Exercise directions — Locate the string "profile" throughout the material and copy every line in which it occurs.

Extracted data —
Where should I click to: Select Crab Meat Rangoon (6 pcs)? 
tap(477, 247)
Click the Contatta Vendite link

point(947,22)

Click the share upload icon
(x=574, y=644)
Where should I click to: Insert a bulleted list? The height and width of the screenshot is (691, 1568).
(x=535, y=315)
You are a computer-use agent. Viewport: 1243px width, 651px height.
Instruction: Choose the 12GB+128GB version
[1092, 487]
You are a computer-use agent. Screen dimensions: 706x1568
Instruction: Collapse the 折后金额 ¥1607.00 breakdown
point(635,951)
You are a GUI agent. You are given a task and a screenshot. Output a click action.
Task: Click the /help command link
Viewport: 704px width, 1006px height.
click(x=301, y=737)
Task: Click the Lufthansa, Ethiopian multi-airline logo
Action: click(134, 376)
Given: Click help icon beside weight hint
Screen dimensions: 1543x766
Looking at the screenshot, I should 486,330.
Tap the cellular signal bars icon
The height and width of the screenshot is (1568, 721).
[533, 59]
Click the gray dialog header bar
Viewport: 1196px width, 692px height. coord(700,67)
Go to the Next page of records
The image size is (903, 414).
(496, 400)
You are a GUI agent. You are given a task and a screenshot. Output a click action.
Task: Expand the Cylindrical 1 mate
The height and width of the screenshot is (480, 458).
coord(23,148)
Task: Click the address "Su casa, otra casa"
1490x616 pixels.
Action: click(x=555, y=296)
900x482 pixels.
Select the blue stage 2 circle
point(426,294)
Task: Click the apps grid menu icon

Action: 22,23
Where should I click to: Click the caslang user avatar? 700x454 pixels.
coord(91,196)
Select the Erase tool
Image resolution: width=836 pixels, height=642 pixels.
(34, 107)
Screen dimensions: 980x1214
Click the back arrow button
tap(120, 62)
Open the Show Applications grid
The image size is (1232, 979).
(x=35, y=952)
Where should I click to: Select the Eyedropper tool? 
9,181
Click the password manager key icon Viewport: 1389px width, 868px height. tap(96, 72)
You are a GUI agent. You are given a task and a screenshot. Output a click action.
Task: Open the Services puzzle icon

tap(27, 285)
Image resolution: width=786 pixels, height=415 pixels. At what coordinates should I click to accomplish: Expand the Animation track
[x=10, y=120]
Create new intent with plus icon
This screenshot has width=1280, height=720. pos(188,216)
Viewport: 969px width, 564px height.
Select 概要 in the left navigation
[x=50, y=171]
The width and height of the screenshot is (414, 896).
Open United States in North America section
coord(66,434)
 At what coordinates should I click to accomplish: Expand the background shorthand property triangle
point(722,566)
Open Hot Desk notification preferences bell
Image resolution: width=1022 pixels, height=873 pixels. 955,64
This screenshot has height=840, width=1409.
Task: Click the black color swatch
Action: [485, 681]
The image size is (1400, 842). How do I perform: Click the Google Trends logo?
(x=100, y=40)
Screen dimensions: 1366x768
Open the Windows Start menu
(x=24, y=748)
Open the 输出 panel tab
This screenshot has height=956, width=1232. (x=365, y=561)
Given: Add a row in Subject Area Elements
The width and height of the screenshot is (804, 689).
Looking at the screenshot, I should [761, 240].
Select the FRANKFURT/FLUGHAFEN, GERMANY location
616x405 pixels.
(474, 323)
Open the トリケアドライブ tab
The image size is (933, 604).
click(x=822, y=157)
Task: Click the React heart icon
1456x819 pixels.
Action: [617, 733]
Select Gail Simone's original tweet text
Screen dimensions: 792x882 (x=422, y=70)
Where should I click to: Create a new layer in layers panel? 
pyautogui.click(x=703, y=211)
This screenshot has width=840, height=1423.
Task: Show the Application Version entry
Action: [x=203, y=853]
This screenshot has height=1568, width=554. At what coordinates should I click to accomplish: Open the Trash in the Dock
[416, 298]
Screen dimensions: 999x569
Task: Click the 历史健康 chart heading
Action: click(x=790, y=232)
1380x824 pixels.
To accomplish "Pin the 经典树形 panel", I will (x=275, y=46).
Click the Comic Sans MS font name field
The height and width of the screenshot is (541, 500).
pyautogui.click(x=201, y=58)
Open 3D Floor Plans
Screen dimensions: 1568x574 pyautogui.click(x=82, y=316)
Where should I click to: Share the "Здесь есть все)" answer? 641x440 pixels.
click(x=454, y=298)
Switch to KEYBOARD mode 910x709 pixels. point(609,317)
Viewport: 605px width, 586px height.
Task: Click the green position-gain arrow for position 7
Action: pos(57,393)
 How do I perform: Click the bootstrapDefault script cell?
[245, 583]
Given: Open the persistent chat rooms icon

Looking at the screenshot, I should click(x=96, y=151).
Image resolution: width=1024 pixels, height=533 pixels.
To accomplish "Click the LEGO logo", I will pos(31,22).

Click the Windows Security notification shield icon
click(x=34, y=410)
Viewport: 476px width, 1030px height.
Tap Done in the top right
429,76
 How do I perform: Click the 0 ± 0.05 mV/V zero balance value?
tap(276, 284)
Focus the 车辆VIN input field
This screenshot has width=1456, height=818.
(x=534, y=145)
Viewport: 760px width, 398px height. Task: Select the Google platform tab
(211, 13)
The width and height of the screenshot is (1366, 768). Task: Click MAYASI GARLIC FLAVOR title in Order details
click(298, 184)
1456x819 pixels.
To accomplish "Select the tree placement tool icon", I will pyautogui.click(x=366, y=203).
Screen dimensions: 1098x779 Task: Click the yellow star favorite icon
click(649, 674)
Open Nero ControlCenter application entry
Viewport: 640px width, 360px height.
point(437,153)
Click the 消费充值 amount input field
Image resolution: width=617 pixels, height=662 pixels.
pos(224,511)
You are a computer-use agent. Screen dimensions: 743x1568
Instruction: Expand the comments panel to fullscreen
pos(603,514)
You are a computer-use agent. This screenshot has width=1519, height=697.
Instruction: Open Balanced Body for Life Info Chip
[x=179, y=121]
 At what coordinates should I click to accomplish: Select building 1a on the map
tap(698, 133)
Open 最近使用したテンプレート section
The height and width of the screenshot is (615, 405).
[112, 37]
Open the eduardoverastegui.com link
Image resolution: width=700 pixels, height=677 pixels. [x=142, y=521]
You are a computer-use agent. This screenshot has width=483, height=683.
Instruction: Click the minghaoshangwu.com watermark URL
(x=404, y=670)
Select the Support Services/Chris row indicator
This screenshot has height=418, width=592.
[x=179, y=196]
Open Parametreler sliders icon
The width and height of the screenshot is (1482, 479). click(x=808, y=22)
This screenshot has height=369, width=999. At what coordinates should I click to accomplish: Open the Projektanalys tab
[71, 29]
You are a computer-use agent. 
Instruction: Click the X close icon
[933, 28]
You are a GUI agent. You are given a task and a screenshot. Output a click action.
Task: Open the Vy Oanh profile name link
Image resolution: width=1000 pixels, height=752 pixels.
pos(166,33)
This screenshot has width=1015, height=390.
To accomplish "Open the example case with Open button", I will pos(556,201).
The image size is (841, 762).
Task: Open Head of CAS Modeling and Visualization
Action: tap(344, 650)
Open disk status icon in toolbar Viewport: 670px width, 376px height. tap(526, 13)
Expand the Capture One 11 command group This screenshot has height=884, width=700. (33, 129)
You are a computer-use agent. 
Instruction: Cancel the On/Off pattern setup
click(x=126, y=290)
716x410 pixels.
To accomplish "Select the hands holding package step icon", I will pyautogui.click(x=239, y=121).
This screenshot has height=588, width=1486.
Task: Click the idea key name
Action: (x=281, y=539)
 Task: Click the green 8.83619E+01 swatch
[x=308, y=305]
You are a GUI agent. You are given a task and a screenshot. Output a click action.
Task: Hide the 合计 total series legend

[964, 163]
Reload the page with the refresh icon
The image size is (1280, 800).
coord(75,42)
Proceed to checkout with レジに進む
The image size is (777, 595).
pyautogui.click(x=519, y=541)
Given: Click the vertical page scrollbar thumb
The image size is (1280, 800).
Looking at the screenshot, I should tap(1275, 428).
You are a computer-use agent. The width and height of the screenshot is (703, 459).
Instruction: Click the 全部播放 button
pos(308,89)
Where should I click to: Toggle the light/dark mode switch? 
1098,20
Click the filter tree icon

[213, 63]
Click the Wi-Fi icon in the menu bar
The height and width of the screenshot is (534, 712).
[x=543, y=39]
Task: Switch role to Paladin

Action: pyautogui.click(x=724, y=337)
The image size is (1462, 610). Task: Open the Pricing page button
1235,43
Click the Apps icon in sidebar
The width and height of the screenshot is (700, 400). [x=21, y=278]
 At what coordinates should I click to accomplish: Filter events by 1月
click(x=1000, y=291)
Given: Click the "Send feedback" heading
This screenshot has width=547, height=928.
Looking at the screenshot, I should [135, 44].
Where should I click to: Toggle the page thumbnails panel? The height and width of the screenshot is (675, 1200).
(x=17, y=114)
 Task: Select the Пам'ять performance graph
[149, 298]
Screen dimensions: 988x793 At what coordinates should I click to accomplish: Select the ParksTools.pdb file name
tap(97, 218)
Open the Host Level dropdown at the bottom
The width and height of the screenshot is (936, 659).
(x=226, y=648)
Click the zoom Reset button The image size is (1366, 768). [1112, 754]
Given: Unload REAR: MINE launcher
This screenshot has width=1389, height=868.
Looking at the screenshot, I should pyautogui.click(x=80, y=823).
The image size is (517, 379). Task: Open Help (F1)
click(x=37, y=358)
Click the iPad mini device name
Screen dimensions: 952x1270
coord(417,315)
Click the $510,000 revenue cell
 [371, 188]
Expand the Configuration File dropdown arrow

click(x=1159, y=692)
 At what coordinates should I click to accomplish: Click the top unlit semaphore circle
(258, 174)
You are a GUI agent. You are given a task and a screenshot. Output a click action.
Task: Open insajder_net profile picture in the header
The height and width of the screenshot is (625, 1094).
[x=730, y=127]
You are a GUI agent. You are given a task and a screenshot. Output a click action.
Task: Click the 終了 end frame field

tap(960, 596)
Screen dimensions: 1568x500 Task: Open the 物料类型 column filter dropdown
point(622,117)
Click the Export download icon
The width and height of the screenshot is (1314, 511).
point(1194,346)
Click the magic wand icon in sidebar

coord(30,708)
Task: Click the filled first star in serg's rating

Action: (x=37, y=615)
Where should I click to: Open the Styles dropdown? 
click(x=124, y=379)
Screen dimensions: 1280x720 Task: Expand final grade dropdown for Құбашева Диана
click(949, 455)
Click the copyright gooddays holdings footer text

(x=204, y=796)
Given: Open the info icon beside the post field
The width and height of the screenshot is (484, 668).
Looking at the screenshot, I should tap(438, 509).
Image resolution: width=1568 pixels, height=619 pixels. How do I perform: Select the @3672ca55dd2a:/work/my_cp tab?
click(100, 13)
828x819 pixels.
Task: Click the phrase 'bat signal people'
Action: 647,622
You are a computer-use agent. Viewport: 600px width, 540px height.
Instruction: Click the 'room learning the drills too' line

Response to this exercise —
Task: Open the Vy Oanh profile name link
Task: Open insajder_net profile picture in the header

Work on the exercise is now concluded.